Implementation intentions: a powerful tool to accomplish goals

[image: word cloud describing psychological concepts, Wikimedia; this is essay #287 in the Figs in Winter series]

Psychological research is supposed to be helpful to living a better life. In that sense, it is the empirical complement to philosophy as the art of living. As the ancient Stoics taught us, it makes little sense to try to live a good life if you ignore how the world works (science), or if you do not think in a sound manner about what to do and why (philosophy).

One very nice example is the use of so-called implementation intentions for Stoic practice, as my friend and co-worker Greg Lopez and I have done throughout our Handbook for New Stoics. But the power of implementation intentions goes far beyond Stoic exercises. Indeed, there are no limits to their practical applications, so let me introduce you to the technique, if you are not familiar with it.

Essentially, an implementation intuition is a specific, goal-directed action plan that takes the form:

IF {situation} THEN I will {action plan}

Although the power of implementation intentions is particularly strong when we write them down somewhere (e.g., in a diary, or on a post-it, or on your computer screen), we all use the concept in daily life, without even thinking about it. I presume, for instance, that you brush your teeth in the morning, shortly after you get up. In my case, the by now subconscious implementation intention looks something like this:

IF {it’s morning and I’ve had my coffee} THEN I will {brush my teeth}

I’ve been doing this for so long that it is now a habit, and I certainly don’t need to write it down in order to automatically carry out the task (brushing my teeth) in response to the cue (having had my morning coffee). And that’s the point of implementation intentions: they help us automate certain behaviors that we have decided are good for us. Automating the behavior by linking it to a cue saves you cognitive resources (you don’t have to think about it every time) and make it far more likely that you will actually do it (because the cue is reliable, and we are creatures of habit).

Okay, this sounds marvelous. Indeed, a bit too marvelous. Where is the evidence? I’m glad you asked. There is by now a large empirical literature on implementation intentions, but here are some of my favorite examples:

* When a group of women was asked to write down an implementation intention to perform a breast self-examination over the following months, 100% actually did the examination, compared to 53% in the control group.

* A group that was asked to create specific implementation intentions to aid in weight loss managed to lose 4.2 kilos (9.3 pounds) over three months. The control only lost 2.1 kilos (4.6 pounds).

* Implementation intentions helped young adults to consume more fruits and vegetables: 50% more per day, compared to an increase of 31% in the control group.

* In a study on procrastination, 62% of people who used implementation intentions managed not to procrastinate, compared to 18% in the control group.

* When the goal was to go to the gym at least once a week, 91% of people who had used implementation intentions were able to do it, compared with 35% in the control group.

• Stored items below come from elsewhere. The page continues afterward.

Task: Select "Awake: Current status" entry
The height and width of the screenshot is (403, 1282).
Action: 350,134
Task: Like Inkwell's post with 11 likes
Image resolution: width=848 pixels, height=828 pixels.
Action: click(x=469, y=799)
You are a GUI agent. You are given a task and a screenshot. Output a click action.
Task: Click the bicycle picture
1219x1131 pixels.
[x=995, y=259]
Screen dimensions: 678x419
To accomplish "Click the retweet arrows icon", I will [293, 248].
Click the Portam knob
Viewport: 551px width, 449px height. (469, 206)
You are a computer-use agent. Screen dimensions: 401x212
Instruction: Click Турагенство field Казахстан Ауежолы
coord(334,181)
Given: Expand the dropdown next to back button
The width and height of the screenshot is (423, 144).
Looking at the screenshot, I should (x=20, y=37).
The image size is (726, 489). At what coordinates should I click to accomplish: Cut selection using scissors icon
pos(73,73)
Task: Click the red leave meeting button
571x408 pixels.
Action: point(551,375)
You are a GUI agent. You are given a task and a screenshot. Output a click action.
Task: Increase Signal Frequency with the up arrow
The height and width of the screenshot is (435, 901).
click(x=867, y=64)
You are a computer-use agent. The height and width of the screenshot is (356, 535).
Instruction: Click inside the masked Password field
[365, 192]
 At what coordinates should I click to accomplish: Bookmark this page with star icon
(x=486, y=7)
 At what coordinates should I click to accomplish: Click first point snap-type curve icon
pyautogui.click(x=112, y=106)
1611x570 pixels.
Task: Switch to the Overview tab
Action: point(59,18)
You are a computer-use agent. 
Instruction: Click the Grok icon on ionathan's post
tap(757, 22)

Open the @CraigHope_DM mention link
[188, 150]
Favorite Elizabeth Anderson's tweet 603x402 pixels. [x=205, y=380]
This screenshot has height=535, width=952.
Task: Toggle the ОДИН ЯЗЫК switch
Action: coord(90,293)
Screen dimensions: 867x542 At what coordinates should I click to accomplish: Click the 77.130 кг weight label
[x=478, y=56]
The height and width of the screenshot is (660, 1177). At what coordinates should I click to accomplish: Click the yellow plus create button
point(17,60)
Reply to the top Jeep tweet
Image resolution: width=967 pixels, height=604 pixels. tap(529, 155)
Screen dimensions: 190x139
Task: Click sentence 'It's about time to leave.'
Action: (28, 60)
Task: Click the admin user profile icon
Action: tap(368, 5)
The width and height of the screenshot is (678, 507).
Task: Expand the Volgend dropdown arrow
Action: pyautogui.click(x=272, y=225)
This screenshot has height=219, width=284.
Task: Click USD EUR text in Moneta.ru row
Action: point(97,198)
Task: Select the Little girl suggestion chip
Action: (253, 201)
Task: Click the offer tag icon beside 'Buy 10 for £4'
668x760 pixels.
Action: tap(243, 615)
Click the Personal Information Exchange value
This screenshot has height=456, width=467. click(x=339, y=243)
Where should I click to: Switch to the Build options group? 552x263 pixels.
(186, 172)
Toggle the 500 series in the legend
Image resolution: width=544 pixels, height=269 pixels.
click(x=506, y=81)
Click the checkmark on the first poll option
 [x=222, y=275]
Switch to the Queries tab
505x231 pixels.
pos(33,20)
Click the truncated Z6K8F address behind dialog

One key reason implementation intentions work is that they focus our attention on specific, short term goals, which in turn can, and usually are, part of more general and more long term goals. For instance, I may have the long term goal of eating in a more healthy manner. This is great, but notice that the general goal is open ended and a bit vague. I can make it more specific by writing down a number of implementation intentions, such as:

IF {I feel pesky during the day} THEN I will {eat fruits instead of other snacks}

IF {it is an odd weekday} THEN I will {go to the gym for at least one hour}

IF {ten months have passed since my last physical} THEN I will {call the doctor’s office and make an appointment}

And so forth. A second reason implementation intentions work is because breaking explicit commitments creates discomfort. And the more specific and immediate the commitment, the stronger the feeling of discomfort if we break it. Sure, I may feel a bit of discomfort if I had decided that it is good for me to exercise more and then realize that I haven’t actually increased my exercise time over the past several months. But I will feel much more discomfort if I have set the specific goal of going to the gym every Monday, Wednesday, and Friday and then one of these days comes and I’m not going.

The concept of implementation intentions was introduced in 1999 by psychologist Peter Gollwitzer, as a result of studies conducted in the ’80s and ’90s on goal striving. That research showed that intentions (“I want to go to the gym”) only account for 20–30% of the variance in people’s behavior, i.e., they don’t make that much of a difference.

The data also demonstrates that implementation intentions help in three distinct way: (i) they force us to explicitly consider the obstacles to a goal and devise strategies to get around such obstacles; (ii) they reduce the chances that we underestimate the time required to complete a given task; and (iii) the very fact that we create a plan helps us remember to actually act on it.

One way to grasp the connection between psychology and philosophy here is by considering what psychologists call the phase model of action. It basically says that there are two phases to our deliberate actions: the pre-decisional and the post-decisional phase. While in pre-decisional phase we adopt a deliberative mindset, which helps us figure out our goals based on our priorities. When we are in post-decisional phase we switch to an implemental mindset, which takes for granted our goals and priorities and focuses instead on how to achieve them. In a sense, the pre-decisional phase is a matter of philosophical reflection, while the post-decisional phase is a matter of psychologically following through.

Would you believe that the ancient Stoic Epictetus had anticipated the sort of modus operandi that is described by the theory of implementation intentions? Here is what he had to say about what I just called the deliberative and implemental mindsets:

The second bit of this quote, with its poetic “admit not sleep into your tender eyelids,” is often justly regarded as an invitation to engage in philosophical journaling, a standard Stoic technique. Before going to bed, set aside a few minutes and critically examine your behavior during the day, to learn from your mistakes, reinforce your good decisions, and better prepare yourself for future occasions.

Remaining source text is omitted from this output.